ONANI’ > Questo pomeriggio, sabato 14 marzo, a Onanì, è in programma l’appuntamento “Einstein Telescope incontra il territorio” che, come recita la brochure informativa, ha “l’obbiettivo di favorire il dialogo diretto tra gli esperti e la cittadinanza, per aumentare la consapevolezza su cosa sarà ET e sull’impatto che questa infrastruttura potrà avere sul territorio”.
Ieri, all’Università di Cagliari, il tema è stato al centro dell’inaugurazione del 405° anno accademico.
Nella sua prolusione “l’Einstein Telescope un progetto che mette la Sardegna al centro dell’esplorazione dell’Universo, tra scienza, territorio e nuove frontiere”, l’astrofisica Mafica Branchesi ha definito il rivelatore di onde gravitazionali di terza generazione “un’opportunità per il nostro Paese e per la Sardegna, capace di creare investimenti infrastrutturali e di crescita sociale ed economica non da poco.”

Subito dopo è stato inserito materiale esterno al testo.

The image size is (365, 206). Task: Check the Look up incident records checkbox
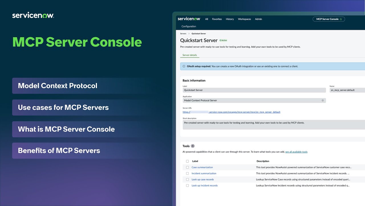coord(187,185)
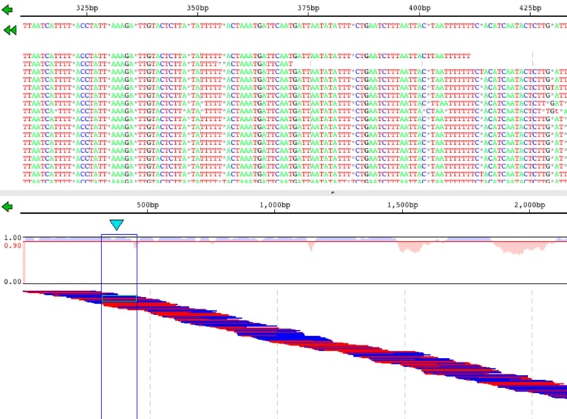Click the consensus sequence row at the top
The width and height of the screenshot is (567, 419).
click(284, 25)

Il Magnifico Rettore, Francesco Mola, dal canto suo ha parlato della “necessità di attivare un tessuto civile fertile che non si può ottenere senza il coinvolgimento delle comunità locali, in primo luogo scuole internazionali e moderne, ospedali, offerta culturale e università.”

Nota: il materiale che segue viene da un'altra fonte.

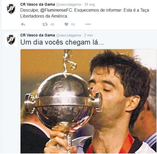
Task: Open the 2 min timestamp
Action: click(88, 35)
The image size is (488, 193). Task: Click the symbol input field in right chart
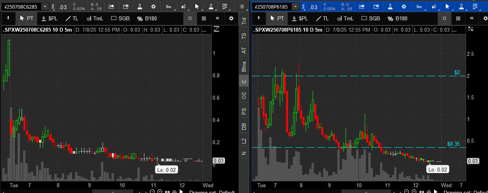pos(271,7)
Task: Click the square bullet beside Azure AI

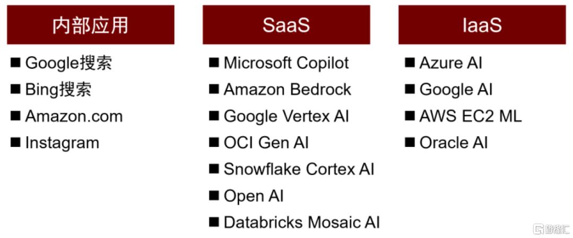Action: pos(410,63)
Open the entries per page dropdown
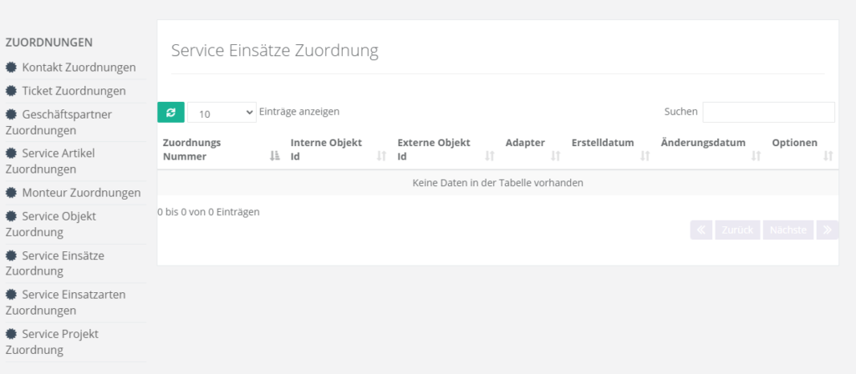The height and width of the screenshot is (374, 856). (x=222, y=113)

L’incontro di questo pomeriggio a Onanì, previsto per le ore 17, si svolgerà presso l’auditorium comunale delle scuole elementari, in via Garibaldi.
Dopo i saluti di apertura della sindaca, Clara Michelangeli, interverranno Raffaele Marras, consulente della Presidente Alessandra Todde e suo delegato al progetto, Andrea Contu, dell’INFN – Istituto Nazionale Fisica Nucleare e di Maurizo Boi, Consorzio Leonardo.
Coordinerà i lavori la giornalista Carlotta Lucato, componente dello staff di divulgazione scientifica del progetto.